Radio 1's Monday night documentary feature feels like a good idea reaching for something to fill it with, and sometimes it falls victim to planning circumstance.
Here's an idea of what we mean. In two shows, the first of which is a week on Monday, the station's ex-1Xtra early breakfast presenter Dev has taken up a challenge to make an experimental electronic track and have it played by Mary Anne Hobbs (which **SPOILER** it was, three weeks ago) Within this framework is a perfectly decent idea of plunging a knownothing into an alien musical environment and asking him to learn and take things from it, and it starts well enough - the first programme sees him meet the people behind Warp and Wrong Music, Starkey and various label bosses, record shop owners and producers. It's the second show on the 19th that we have issues with. The BBC Press Office takes up the story.

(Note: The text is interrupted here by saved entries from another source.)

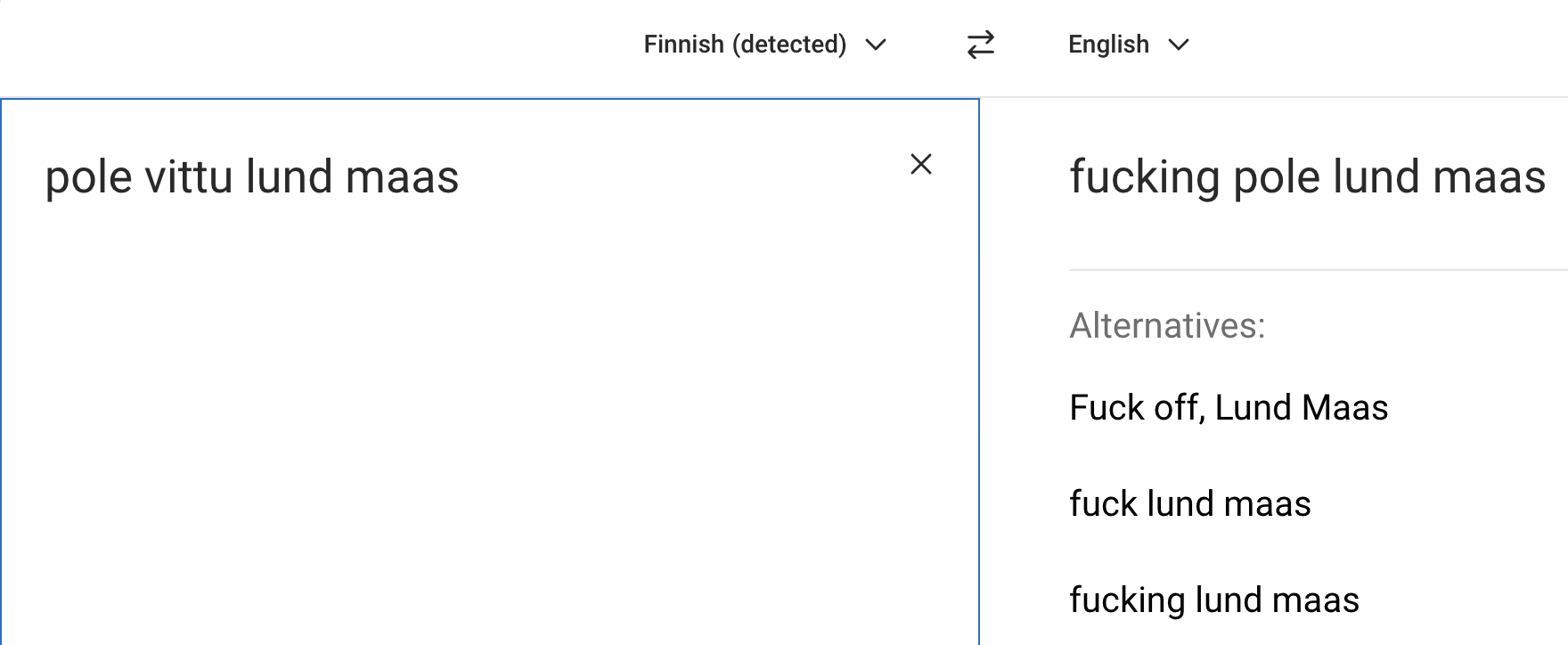Choose the alternative "fuck lund maas"
The width and height of the screenshot is (1568, 645).
(x=1189, y=504)
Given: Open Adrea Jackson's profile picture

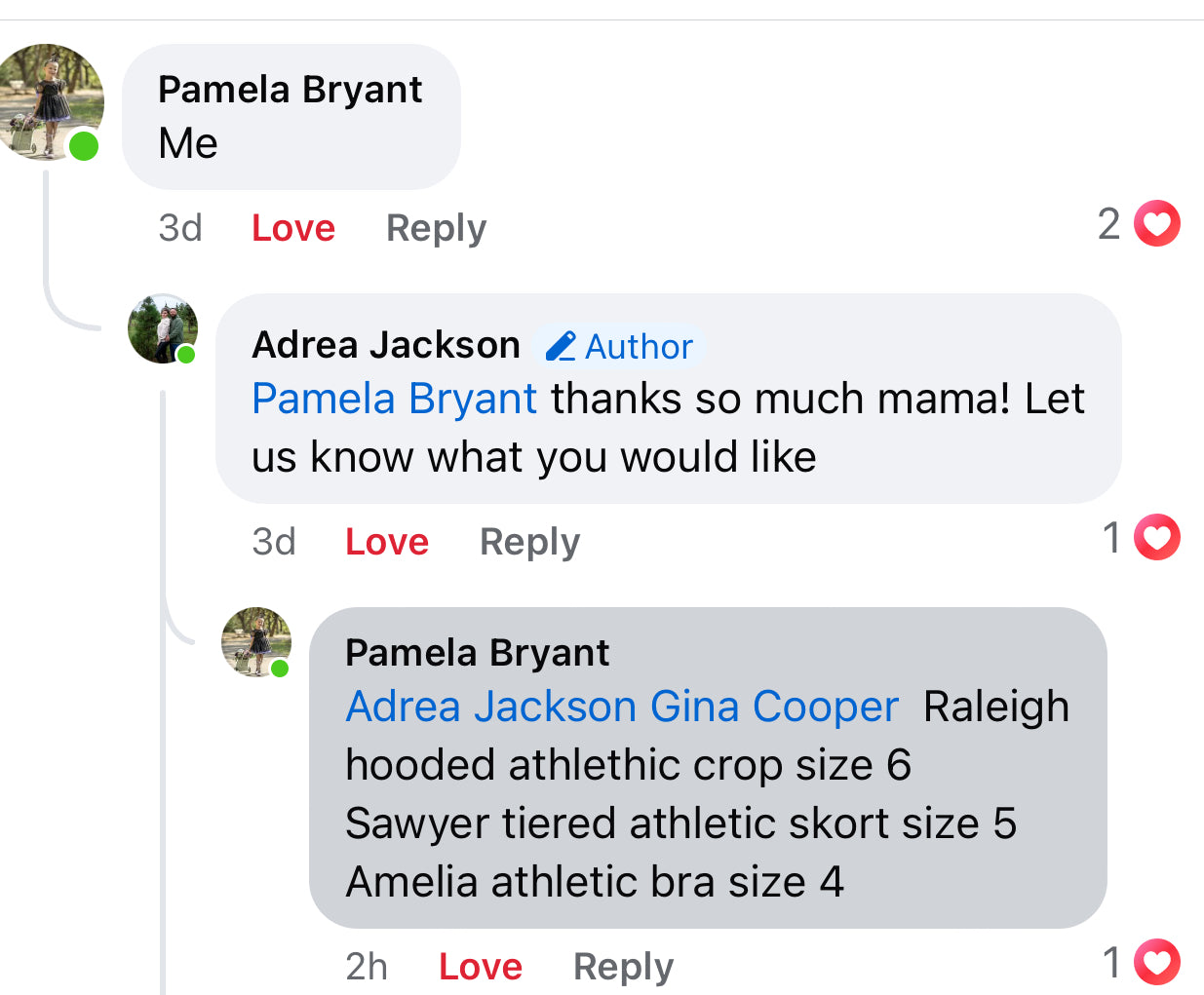Looking at the screenshot, I should point(163,329).
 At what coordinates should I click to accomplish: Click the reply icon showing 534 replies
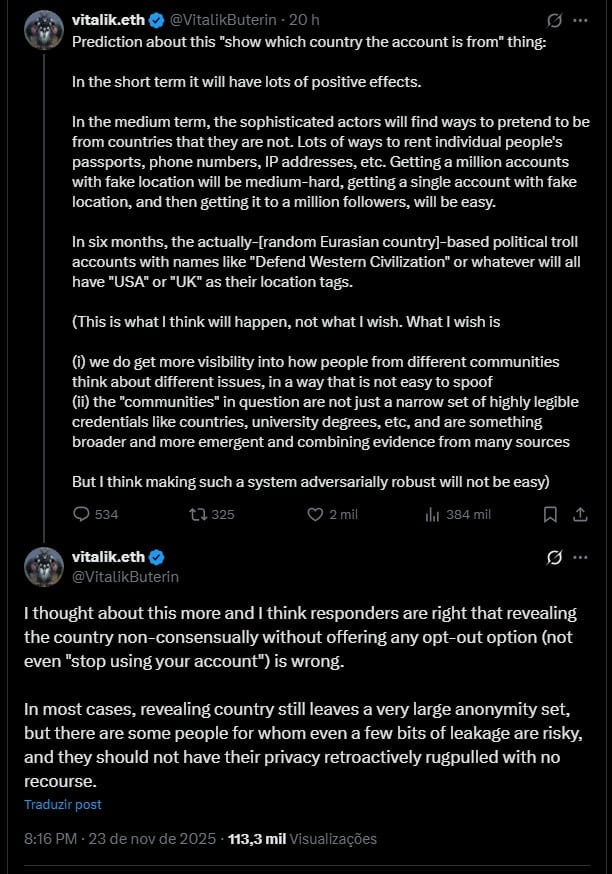point(82,514)
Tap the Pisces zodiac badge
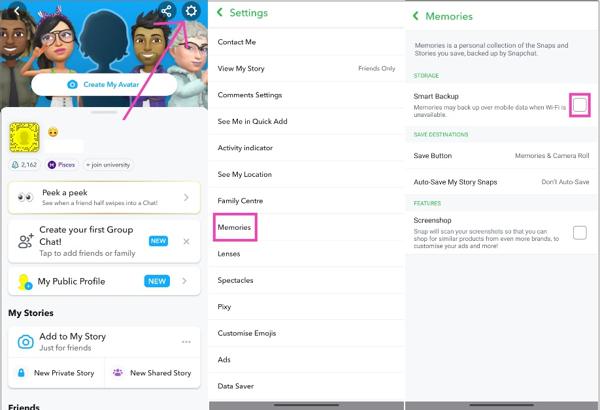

In part two, Dev, whose usual music taste includes R&B and hip-hop with some Barry White thrown in for good measure, explores the outer-fringes of the experimental live music scene, by making a trip to the Mecca of all alternative music festivals – All Tomorrow's Parties.
With his guitar on his back and his music theory revision in his bag, he spends the weekend in a chalet at Butlins in Minehead, in a bid discover what it is about the festival that brings fans from all over the world to a shabby seaside resort to watch extreme noise and weird sound experiments year after year.

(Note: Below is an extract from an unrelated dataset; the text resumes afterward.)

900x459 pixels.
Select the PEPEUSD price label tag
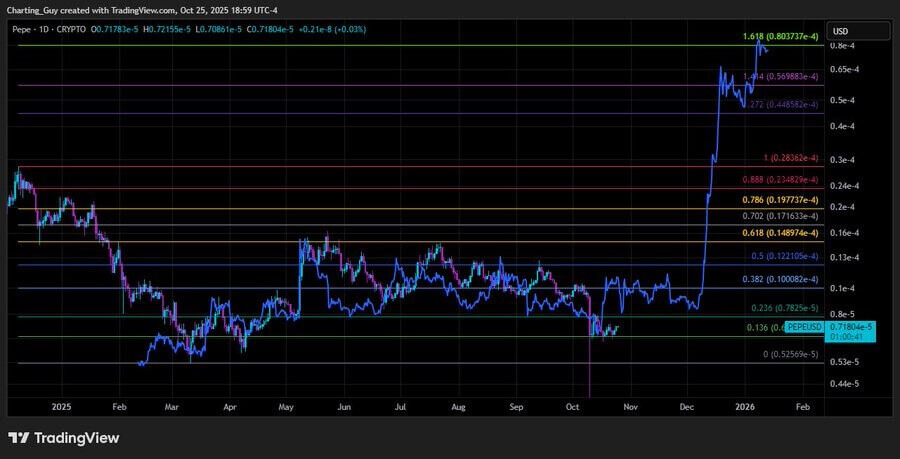(x=804, y=327)
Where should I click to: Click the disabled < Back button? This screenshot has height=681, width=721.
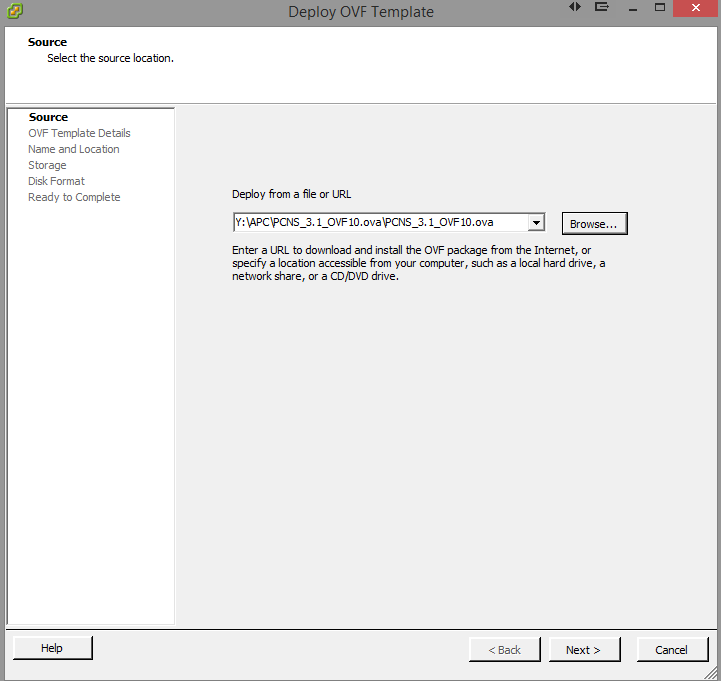(505, 650)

Well, there's worse places. Now, remember that this is a documentary about the wilder shores of electronic music.
As the festival celebrates its 10th anniversary, Dev steps well out of his comfort zone to listen to bands like Porn, Shellac and Modest Mouse
Modest Mouse!
speaks to F**k Buttons and Battles, and tracks down the elusive Nirvana producer Steve Albini by doorstepping him in his chalet.
Good god, where to start on that last bit? With "elusive", with "Nirvana producer", or the idea that Dev is making an experimental electronic track, and for advice he's gone to Steve Albini. The man may have hidden depths, but he's been around for long enough for us to make assumptions. Not to mention that his having to moderate on the subject for a 9pm Radio 1 audience is an entirely different matter.